Reading passage:

• Donna Bader
  • Attorney at Law
  • Certified Specialist in Appellate Law
  • 668 North Coast Hwy, Ste. 1355
  • Laguna Beach, CA  92651
  • Tel.: (949) 494-7455
  • Fax: (949) 494-1017
  • Donna@DonnaBader.Com



Donna Bader

Attorney at Law

Certified Specialist in Appellate Law

668 North Coast Hwy, Ste. 1355

Laguna Beach, CA  92651

Tel.: (949) 494-7455

Fax: (949) 494-1017





Abuse of the Discovery Act

Last week I reported on abuses of the summary judgment motion.  Now abuses of the discovery procedure are under examination.  In Clement v. Alegre (2009) 177 Cal.App.4th 1277, plaintiffs appeal from the imposition of $6,632.50 as a discovery sanction because they interposed objections to special interrogatories which the discovery referree concluded were "unreasonable, evasive, lacking in legal merit and without justification."  The appellate court agreed and affirmed the order.

The case involves a real estate dispute.  Defendant served two sets of 23 special interrogatories on the individual plaintiff and the plaintiff corporation.  The objections included an objection that the term "economic damages" was vague and ambiguous, partly because the defendant failed to refer to Civil Code section 1431.2, which defines the term.  Plaintiffs also objected that a question that asked the amount of damages identified in answer to another interrogatory was not "full and complete."  And so on . . .

The parties engaged in unproductive meet-and-confer letters, arguing the merits of their respective positions.  The matter was heard by a discovery referee, who found the objections were without merit, among other things.  The referee recommended plaintiffs be ordered to respond and pay sanctions.  The order was ultimately adopted by the trial court.

In affirming the order, the appellate court held that sanctions may be imposed for misuse of the discovery process even if the misuse is not willful. It noted plaintiffs had referred to the statutory definition and then submitted responses that were narrower than the definition.

As to the objection that the interrogatories were not "full and complete," the court interpreted this objection to prohibit reference to other materials or documents, or incorporation by reference, to undermine the numerical limit on interrogatories.  "To conclude otherwise in these circumstances would require a cumbersome redrafting of questions and potentially multiple rounds of discovery, undermining the Act's aim of clarity and simplicity and returning to the era of 'paper[ing] to death' the opposition."

Entries supplied:

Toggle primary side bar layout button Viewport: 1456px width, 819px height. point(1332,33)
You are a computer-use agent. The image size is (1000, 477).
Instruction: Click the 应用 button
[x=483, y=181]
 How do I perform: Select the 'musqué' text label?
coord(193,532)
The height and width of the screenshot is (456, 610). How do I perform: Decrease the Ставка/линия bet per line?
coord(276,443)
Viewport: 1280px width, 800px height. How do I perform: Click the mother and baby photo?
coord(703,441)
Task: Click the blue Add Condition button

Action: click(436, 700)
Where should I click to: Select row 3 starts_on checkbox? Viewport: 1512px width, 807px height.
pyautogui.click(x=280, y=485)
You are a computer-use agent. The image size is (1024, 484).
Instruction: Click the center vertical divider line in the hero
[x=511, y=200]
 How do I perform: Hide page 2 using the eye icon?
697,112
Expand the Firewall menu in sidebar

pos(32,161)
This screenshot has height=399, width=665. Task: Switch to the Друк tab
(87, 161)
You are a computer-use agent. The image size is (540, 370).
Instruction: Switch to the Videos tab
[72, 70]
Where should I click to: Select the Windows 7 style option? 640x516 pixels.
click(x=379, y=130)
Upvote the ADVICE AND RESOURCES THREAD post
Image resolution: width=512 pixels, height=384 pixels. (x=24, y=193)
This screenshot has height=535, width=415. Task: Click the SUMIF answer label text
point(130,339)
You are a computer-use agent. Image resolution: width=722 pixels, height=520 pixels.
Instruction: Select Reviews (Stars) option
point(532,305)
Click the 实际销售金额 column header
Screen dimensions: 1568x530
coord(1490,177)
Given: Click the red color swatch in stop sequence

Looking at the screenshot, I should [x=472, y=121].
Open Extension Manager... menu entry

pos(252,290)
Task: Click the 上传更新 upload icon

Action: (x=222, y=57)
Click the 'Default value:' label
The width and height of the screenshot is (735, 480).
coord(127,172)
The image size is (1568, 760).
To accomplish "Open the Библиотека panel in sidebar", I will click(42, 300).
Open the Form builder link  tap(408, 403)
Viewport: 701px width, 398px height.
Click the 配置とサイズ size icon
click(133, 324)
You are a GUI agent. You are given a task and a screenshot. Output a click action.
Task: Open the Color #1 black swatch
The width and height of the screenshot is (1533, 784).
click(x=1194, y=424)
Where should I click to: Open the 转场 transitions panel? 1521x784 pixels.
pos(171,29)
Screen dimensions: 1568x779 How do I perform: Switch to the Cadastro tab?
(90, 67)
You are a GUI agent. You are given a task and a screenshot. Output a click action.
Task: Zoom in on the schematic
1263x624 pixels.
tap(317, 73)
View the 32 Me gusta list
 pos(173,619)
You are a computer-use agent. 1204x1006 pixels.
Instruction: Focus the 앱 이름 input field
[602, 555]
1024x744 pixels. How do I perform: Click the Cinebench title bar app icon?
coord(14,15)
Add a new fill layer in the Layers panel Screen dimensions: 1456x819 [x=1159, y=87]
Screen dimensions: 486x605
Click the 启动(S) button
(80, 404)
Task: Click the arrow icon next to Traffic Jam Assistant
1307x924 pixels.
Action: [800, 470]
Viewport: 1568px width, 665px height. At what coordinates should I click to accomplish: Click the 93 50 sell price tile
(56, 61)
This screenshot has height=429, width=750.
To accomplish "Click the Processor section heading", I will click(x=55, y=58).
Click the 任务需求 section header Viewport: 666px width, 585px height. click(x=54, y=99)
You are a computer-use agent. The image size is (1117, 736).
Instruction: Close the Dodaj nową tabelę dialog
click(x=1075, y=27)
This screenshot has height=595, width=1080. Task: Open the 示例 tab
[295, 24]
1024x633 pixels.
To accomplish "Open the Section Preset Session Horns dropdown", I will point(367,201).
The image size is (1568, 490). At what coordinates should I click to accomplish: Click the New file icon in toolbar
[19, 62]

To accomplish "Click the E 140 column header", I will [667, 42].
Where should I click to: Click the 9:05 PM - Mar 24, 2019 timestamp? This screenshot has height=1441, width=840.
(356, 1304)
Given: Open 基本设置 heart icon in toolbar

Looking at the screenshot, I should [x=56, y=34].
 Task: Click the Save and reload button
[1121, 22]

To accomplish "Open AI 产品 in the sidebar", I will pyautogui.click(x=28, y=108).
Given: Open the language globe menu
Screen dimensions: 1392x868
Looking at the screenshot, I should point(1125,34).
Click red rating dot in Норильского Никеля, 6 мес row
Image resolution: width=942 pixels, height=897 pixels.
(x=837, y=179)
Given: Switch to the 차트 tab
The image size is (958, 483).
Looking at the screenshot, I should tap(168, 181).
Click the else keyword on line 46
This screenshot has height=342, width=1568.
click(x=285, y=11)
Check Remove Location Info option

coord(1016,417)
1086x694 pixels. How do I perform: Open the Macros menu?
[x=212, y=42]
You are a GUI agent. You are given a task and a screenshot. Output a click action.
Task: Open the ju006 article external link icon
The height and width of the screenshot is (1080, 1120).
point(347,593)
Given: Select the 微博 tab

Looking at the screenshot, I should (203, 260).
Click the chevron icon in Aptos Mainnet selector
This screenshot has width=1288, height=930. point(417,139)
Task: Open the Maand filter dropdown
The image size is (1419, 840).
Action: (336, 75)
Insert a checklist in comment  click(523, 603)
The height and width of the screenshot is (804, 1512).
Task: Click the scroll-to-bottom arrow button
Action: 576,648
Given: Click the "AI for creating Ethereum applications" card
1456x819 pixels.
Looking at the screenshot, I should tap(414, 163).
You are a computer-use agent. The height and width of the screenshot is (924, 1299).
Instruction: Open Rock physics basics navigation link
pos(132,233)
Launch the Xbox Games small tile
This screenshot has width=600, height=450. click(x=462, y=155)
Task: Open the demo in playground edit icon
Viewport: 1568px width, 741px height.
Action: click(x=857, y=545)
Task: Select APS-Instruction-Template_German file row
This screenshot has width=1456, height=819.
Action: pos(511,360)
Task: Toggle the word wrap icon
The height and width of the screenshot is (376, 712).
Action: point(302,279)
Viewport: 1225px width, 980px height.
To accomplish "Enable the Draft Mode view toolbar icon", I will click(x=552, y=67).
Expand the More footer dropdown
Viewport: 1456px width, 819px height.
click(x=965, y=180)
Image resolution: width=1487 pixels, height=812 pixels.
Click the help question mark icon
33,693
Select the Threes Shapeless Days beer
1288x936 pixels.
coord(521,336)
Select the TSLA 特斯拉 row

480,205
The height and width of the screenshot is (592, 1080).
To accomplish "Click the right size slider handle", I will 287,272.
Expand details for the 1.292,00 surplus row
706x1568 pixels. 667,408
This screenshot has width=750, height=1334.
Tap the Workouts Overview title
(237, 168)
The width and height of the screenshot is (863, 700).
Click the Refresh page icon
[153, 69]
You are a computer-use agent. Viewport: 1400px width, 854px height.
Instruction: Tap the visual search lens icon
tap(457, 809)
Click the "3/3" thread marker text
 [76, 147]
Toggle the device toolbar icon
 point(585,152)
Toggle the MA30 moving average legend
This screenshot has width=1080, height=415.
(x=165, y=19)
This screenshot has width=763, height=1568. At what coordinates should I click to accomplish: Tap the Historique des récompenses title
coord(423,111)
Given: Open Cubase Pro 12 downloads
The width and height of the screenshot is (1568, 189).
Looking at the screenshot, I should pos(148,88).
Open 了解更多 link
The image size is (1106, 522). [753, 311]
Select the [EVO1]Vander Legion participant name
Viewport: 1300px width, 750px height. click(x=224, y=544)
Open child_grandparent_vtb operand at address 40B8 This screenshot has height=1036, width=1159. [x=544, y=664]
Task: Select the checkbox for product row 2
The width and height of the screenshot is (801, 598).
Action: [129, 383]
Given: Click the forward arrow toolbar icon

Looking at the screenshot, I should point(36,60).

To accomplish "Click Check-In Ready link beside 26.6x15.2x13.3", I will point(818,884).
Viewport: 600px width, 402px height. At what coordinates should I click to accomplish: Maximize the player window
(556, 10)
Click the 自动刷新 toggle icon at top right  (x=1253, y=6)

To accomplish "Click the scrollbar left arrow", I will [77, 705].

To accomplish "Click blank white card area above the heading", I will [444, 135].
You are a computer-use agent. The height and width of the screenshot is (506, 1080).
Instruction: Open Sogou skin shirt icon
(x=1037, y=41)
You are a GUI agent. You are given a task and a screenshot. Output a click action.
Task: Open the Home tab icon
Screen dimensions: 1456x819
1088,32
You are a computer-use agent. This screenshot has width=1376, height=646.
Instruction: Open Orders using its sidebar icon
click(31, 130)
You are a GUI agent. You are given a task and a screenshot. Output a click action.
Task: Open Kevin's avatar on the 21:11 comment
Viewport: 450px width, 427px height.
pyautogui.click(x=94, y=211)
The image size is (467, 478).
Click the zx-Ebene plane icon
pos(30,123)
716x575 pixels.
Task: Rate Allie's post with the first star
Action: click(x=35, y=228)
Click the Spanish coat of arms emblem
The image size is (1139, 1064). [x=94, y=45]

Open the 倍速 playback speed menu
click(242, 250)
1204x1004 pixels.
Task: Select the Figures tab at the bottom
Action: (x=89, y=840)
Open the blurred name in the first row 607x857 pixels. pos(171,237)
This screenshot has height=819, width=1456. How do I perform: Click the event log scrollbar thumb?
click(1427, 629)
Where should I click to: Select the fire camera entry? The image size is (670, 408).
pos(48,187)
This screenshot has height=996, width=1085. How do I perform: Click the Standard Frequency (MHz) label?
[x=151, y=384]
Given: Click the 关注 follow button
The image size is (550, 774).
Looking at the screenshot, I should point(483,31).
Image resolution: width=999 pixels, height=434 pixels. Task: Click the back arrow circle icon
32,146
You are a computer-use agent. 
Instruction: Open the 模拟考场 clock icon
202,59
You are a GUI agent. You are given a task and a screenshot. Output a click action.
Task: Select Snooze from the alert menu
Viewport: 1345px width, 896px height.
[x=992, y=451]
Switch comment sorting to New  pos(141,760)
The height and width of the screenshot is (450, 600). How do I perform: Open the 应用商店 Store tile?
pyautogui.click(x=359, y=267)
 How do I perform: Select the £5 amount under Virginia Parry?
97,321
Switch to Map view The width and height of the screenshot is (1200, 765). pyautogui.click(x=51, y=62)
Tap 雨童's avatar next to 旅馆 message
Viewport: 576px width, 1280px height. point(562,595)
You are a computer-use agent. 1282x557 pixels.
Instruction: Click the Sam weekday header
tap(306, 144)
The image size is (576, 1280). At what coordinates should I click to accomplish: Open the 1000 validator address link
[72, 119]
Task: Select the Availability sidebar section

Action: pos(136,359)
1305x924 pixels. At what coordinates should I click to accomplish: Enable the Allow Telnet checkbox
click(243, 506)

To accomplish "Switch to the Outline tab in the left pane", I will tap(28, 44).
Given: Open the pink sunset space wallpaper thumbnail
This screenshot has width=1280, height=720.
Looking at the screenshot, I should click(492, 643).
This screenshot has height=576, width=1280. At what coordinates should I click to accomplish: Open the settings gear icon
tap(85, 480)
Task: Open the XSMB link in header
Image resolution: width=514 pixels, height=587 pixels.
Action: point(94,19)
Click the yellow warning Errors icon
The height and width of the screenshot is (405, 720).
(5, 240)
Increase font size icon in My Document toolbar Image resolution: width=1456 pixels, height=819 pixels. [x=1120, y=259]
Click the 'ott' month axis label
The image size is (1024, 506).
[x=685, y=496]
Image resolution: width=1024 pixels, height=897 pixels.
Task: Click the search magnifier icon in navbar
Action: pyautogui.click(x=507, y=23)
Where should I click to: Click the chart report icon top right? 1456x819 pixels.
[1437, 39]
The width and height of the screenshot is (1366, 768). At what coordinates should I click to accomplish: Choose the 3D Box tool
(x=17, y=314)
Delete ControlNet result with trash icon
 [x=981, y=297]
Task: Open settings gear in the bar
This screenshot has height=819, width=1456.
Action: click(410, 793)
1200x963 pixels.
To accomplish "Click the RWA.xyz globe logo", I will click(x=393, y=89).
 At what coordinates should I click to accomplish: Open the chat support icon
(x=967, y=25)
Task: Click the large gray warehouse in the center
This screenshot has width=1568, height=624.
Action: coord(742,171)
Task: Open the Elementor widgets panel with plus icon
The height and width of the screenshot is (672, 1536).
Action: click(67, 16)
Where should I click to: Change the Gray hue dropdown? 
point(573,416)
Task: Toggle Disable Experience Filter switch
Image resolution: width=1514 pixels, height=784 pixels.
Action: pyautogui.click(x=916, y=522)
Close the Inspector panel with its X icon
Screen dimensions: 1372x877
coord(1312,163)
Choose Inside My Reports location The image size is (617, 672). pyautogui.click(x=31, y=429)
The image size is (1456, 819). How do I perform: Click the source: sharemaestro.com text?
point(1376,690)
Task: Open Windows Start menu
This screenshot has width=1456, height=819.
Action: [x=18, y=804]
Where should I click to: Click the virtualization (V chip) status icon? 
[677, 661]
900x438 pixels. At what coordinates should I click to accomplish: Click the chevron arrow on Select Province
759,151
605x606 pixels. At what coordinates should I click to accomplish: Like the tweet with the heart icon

What to do:
**a.** Based on the article on abuse of the Discovery Act, decide whether each statement is true. For each, answer yes or no and quote the words from the article that settle it.
(i) The discovery sanction imposed on the plaintiffs was $6,632.50.
(ii) The appellate court held that sanctions require willful misuse of the discovery process.
(iii) The defendant served one set of 23 special interrogatories.
**b.** In one to three sentences, explain why, according to the article on abuse of the Discovery Act, the court would not reach the opposite conclusion on the "full and complete" objection.
**c.** Write the next part of the article on abuse of the Discovery Act, picking up after its final sentence.

Answer list:
**a.**
(i) Yes: "plaintiffs appeal from the imposition of $6,632.50 as a discovery sanction"
(ii) No: "sanctions may be imposed for misuse of the discovery process even if the misuse is not willful"
(iii) No: "Defendant served two sets of 23 special interrogatories on the individual plaintiff and the plaintiff corporation"

**b.** A contrary conclusion would force cumbersome redrafting of questions and could lead to multiple rounds of discovery. That would undermine the Act's aim of clarity and simplicity and bring back the era of "paper[ing] to death" the opposition.

**c.**
The court also addressed the meet-and-confer process, finding the evidence demonstrated the parties had reached an impasse; however, it found the plaintiff engaged in "game-playing," which was designed to delay the proceedings.  It concluded the referee's findings and award were supported by the record, and furthermore, the trial court did not abuse its discretion. The court confirmed that the discovery statutes require "'a serious effort at negotiation and informal resolution.'"  It went on to state:
Perhaps after 11 years it is necessary to remind trial counsel and the bar once again that '[a]rgument is not the same as informal negotiation' . . . that attempting informal resolution means more than the mere attempt by the discovery proponent 'to persuade the objector of the error of his ways' . . .' and that 'a reasonable and good faith attempt at informal resolution entails something more than bickering with [opposing] counsel . . . Rather, the law requires that counsel attempt to talk the matter over, compare their views, consult, and deliberate.'"

This might be a good case to hang on to in case of frivolous objections or meet-and-confer discussions that lack any genuine attempt to cooperate and resolve the discovery dispute.

Abuse of the summary judgment motion

In Nazir v. United Airlines, Inc. (2009) 2009 WL 3235159, the First District, Division Two wasted no time in its criticism of the summary judgment procedure, particularly in employment litigation, noting it was abused by "deep pocket defendants to overwhelm less well-funded litigants. . . Here we confront the poster child for such criticism in a case involving what may well be the most oppressive motion ever presented to a superior court."

The plaintiff, Iftikhar Nazir, a Pakistani male, worked for United Airlines for over 16 years and was terminated for violating United's zero tolerance policy.  He filed his complaint for harassment, discrimination and retaliation, including two battery and fraud causes of action.

United filed a massive summary judgment/summary adjudication motion, raising 44 issues.  Its separate statement was 196 pages long, many of which the court found - and United conceded - were not relevant.  United also filed a request for judicial notice of 174 pages, bringing the moving papers to the grand total of 1,056 pages.   Plaintiff's opposition was 1,894 pages long.  And while most reply papers are shorter than the moving papers, guess what?  The reply included a 297-page separate statement and 153 pages of exhibits and evidence.  The evidentiary objections were 324 pages in length and contained 764 objections, for a total of 1,150 pages of reply.

The trial court overruled one of United's evidentiary objections, sustaining 763 objections.  The appellate court concluded that the trial court's "ruling" on the objections was manifestly wrong.  It noted the record, "the likes of which we have never seen - not here, not in the combined 11 years of law and motion experience of the members of which panel."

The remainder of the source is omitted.